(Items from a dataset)
========================================================================
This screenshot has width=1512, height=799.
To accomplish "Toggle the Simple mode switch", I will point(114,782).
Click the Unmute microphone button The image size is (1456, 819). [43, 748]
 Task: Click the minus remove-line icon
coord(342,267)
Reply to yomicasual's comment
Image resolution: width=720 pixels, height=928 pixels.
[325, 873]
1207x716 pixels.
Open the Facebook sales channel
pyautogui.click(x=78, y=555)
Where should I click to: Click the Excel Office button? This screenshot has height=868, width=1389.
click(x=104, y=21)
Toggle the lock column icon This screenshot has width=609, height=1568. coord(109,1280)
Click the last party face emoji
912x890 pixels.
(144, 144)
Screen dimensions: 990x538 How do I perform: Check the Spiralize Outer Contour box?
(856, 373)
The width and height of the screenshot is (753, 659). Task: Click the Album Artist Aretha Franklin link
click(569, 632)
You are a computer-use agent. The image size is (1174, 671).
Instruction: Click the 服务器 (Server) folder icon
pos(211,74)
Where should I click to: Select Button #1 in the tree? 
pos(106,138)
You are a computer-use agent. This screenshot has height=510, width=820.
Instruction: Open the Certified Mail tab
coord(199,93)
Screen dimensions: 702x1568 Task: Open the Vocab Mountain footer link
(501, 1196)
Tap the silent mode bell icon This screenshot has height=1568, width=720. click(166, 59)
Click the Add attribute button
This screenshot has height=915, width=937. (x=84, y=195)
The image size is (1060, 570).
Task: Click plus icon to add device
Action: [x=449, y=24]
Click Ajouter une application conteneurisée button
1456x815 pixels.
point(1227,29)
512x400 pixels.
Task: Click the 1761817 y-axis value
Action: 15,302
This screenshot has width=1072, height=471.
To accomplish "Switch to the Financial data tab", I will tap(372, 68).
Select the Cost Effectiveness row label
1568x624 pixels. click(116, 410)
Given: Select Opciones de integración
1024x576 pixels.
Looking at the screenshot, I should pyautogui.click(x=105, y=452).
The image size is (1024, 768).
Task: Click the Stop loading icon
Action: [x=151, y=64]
========================================================================
◆ Your task
An exact repeat of all the records is required.

◆ Result of this task
This screenshot has width=1512, height=799.
To accomplish "Toggle the Simple mode switch", I will point(114,782).
Click the Unmute microphone button The image size is (1456, 819). [43, 748]
 Task: Click the minus remove-line icon
coord(342,267)
Reply to yomicasual's comment
Image resolution: width=720 pixels, height=928 pixels.
[325, 873]
1207x716 pixels.
Open the Facebook sales channel
pyautogui.click(x=78, y=555)
Where should I click to: Click the Excel Office button? This screenshot has height=868, width=1389.
click(x=104, y=21)
Toggle the lock column icon This screenshot has width=609, height=1568. coord(109,1280)
Click the last party face emoji
912x890 pixels.
(144, 144)
Screen dimensions: 990x538 How do I perform: Check the Spiralize Outer Contour box?
(856, 373)
The width and height of the screenshot is (753, 659). Task: Click the Album Artist Aretha Franklin link
click(569, 632)
You are a computer-use agent. The image size is (1174, 671).
Instruction: Click the 服务器 (Server) folder icon
pos(211,74)
Where should I click to: Select Button #1 in the tree? 
pos(106,138)
You are a computer-use agent. This screenshot has height=510, width=820.
Instruction: Open the Certified Mail tab
coord(199,93)
Screen dimensions: 702x1568 Task: Open the Vocab Mountain footer link
(501, 1196)
Tap the silent mode bell icon This screenshot has height=1568, width=720. click(166, 59)
Click the Add attribute button
This screenshot has height=915, width=937. (x=84, y=195)
The image size is (1060, 570).
Task: Click plus icon to add device
Action: [x=449, y=24]
Click Ajouter une application conteneurisée button
1456x815 pixels.
point(1227,29)
512x400 pixels.
Task: Click the 1761817 y-axis value
Action: 15,302
This screenshot has width=1072, height=471.
To accomplish "Switch to the Financial data tab", I will tap(372, 68).
Select the Cost Effectiveness row label
1568x624 pixels. click(116, 410)
Given: Select Opciones de integración
1024x576 pixels.
Looking at the screenshot, I should pyautogui.click(x=105, y=452).
The image size is (1024, 768).
Task: Click the Stop loading icon
Action: [x=151, y=64]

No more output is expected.